Crucially, this architecture enables faster decision-making, because by fusing data from multiple sources into a common operating picture, commanders gain the indicators and warnings needed to act before threats materialise, and in a domain where visibility is inherently limited, such foresight is a decisive advantage.

From data collection to decision advantage

One of the most significant benefits of advanced underwater networking is the ability to move from post-mission analysis to in-mission intelligence, as traditionally the data gathered by underwater platforms is analysed only after recovery, introducing delays that limit its operational value.

By contrast, network-enabled systems allow data to be processed, shared and acted upon in near real-time, with autonomous vehicles equipped with edge processing capabilities able to identify critical data points and transmit them immediately, and multiple platforms operating simultaneously, covering wider areas and combining their observations to build a richer intelligence picture. This shift transforms ISR from a passive activity into an active, responsive capability, providing operators with timely insights that support evidence-based decision-making.

While progress is already being made, we must maintain the pace of innovation, because the underwater battlespace is evolving rapidly and the window for maintaining a competitive edge is narrowing. Collaboration between government and industry will be essential, as will continued investment in experimentation and operational testing.

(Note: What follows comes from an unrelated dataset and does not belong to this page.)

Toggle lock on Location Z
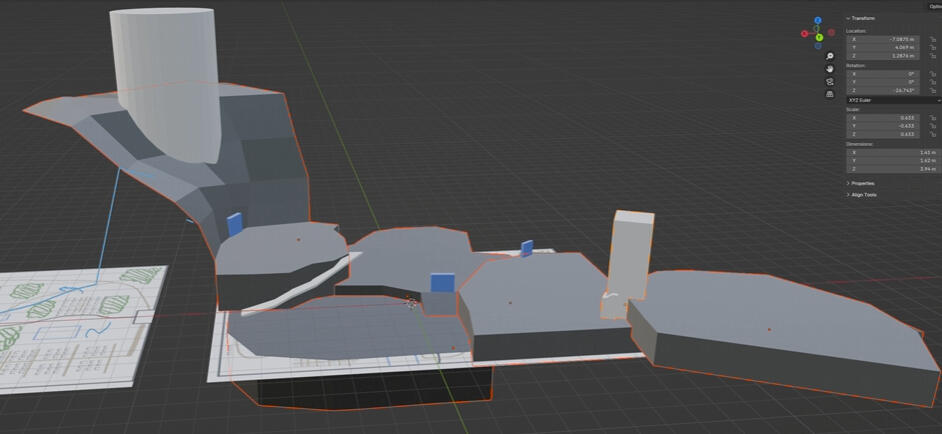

Engineering advantage in the underwater domain

The stakes could not be higher, since the subsea domain underpins global prosperity and security, from communications and energy to defence and deterrence, and its protection requires more than vigilance; it demands a proactive, technology-driven approach that anticipates and counters emerging threats.

Next-generation underwater networking is not a silver bullet, but it is a critical enabler, and by connecting sensors, platforms and decision-makers in real time, it provides the foundation for a more resilient and responsive maritime force.

In the race to secure the underwater battlespace, standing still is not an option, and by embracing innovation and accelerating capability development, the UK and its allies can reclaim the initiative, protecting vital infrastructure, strengthening deterrence, and ensuring that this hidden domain works to our advantage, not our vulnerability.

Tim O’Neill is Subsea Campaign Lead at BAE Systems Digital Intelligence.


This article is the opinion of the author and not necessarily that of the UK Defence Journal. If you would like to submit your own article on this topic or any other, please see our submission guidelines.

 

Tim O'Neill
Tim O’Neill is Campaign Lead for Subsea Intelligence at BAE Systems Digital Intelligence. He previously spent five years with Ultra and L3H working on anti-submarine warfare sonar, torpedo defence, mine warfare and autonomous surface vehicles. Before moving into industry, Tim served for 16 years in the Royal Navy, qualifying as a Warfare Officer and later as a Mine Clearance Diving Officer and Principal Warfare Officer. His sea appointments included HMS Invincible, HMS Walney, HMS Ramsey and HMS Daring, with deployments to the Persian Gulf, Baltic and Mediterranean, including operations alongside NATO task groups and US Navy carrier strike groups. He later served as Chief of Staff to a Mine Warfare Squadron and as Principal Warfare Officer on the UK two-star Maritime Battlestaff.

1 COMMENT

  1. I’m struggling to see how this will work in reality. Water is notoriously bad for transmitting radio waves through, except at very low frequencies, which also inhibits fast data throughput or a wide bandwidth. Similarly lasers also suffer hugely when transmitting in water, due to dispersion and absorption. The only medium that is effective is acoustics, but its not very directional, plus everyone else can hear you.

    So by networking are they suggesting a massive buoy farm, that acts as the network infrastructure, that the USV/UUV either gets near to or surfaces, to then link to a satellite data-link?